» Work order
Continue the article on assessing new solar technologies, picking up right after its final sentence.

How to assess new solar technologies



Which is a better deal: an established, off-the-shelf type of solar panel or a cutting-edge type that delivers more power for a given area but costs more?

It turns out that’s far from a simple question, but a team of researchers at MIT and elsewhere has come up with a way to figure out the best option for a given location and type of installation. The bottom line is that for household-scale rooftop systems in relatively dry locations, the more efficient but more costly panels would be better, but for grid-scale installations or for those in wetter climates, the established, less efficient but cheaper panels are better.

A team of researchers at MIT and elsewhere has come up with a way to figure out the best type of solar panel for a given location and type of installation.

The costs of solar cells continue to plummet, while the costs of installation and the associated equipment remain relatively constant. So, figuring out the tradeoffs involved in planning a new installation has gotten more complicated. But the new study provides a clear way to estimate the best technology for a given project, the authors say.

Stored records
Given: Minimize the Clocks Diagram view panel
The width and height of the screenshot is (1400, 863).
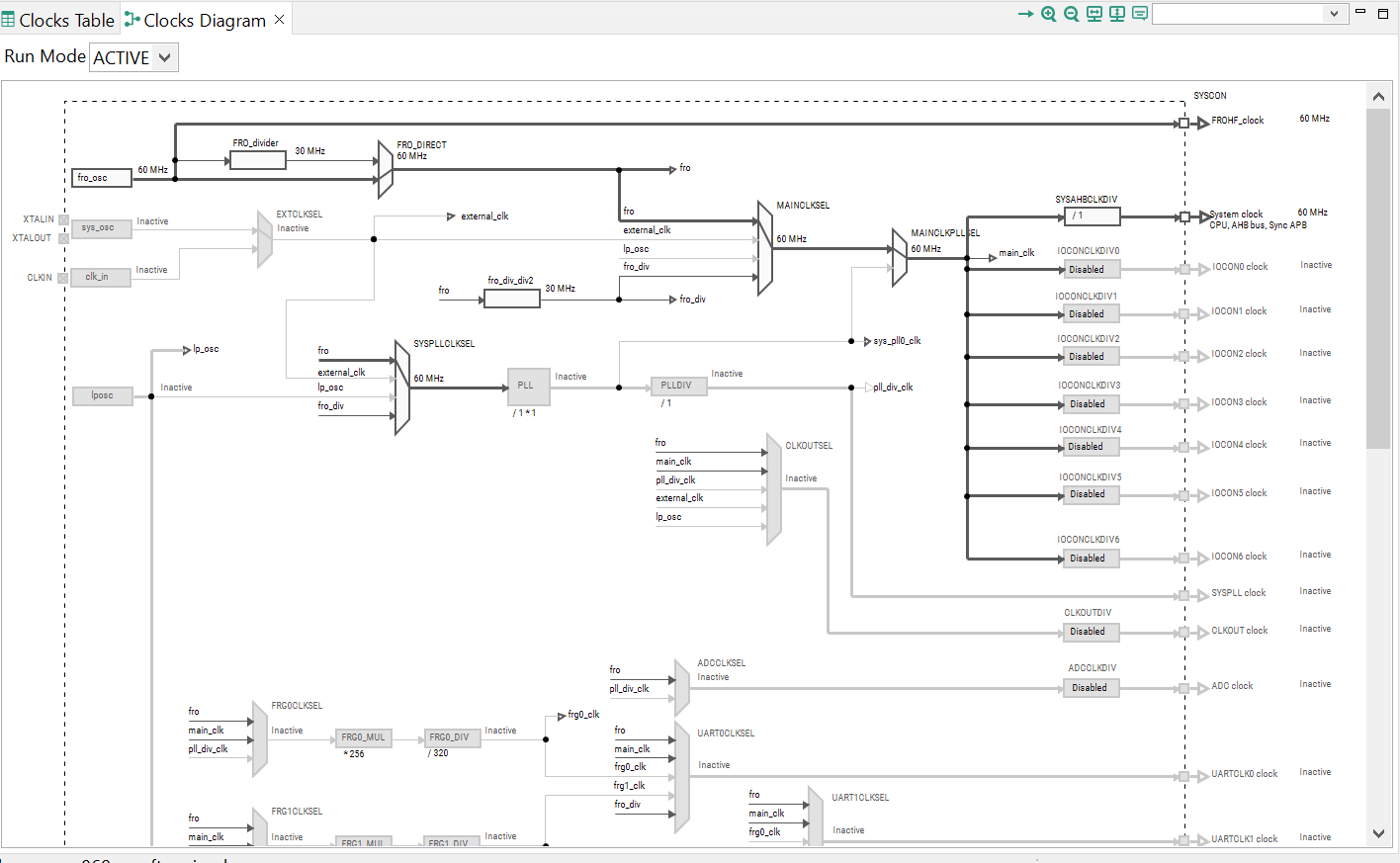Looking at the screenshot, I should pos(1359,12).
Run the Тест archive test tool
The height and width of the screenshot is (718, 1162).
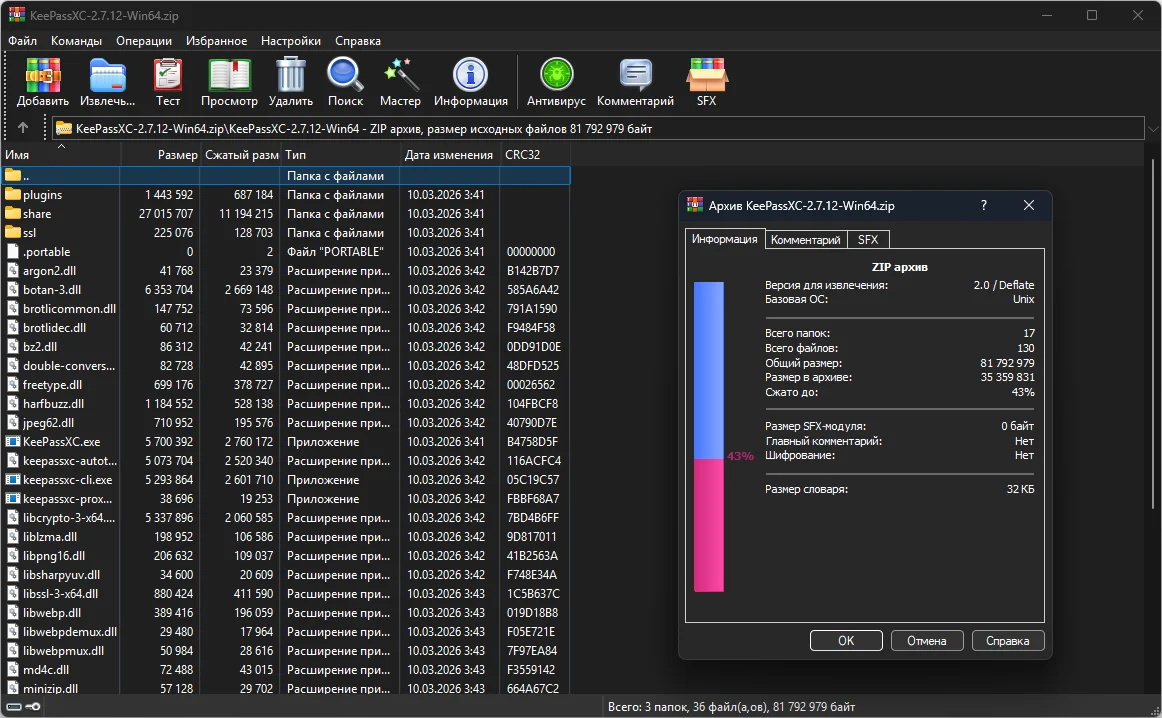168,82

» Output for this task
The findings are reported today in the journal Nature Energy, in a paper by MIT graduate student Sarah Sofia, associate professor of mechanical engineering Tonio Buonassisi, research scientist I. Marius Peters, and three others at MIT and at First Solar and Siva Power, solar companies in California.

The study compared two basic varieties of solar cells: standard designs that use a single type of photovoltaic material, and advanced designs that combine two different types (called tandem cells) in order to capture more of the energy in sunlight. For the tandem cells, the researchers also compared different varieties: those in which each of the two cells are connected together in series, called two-junction tandem cells, and those where each cell is separately wired, called four-junction tandem cells.

Instead of just looking at the amount of power each kind can deliver, the team analyzed all the associated installation and operational costs over time, to produce a measurement called the levelized cost of electricity (LCOE), a measure that incorporates all the costs and revenues over the lifetime of the system.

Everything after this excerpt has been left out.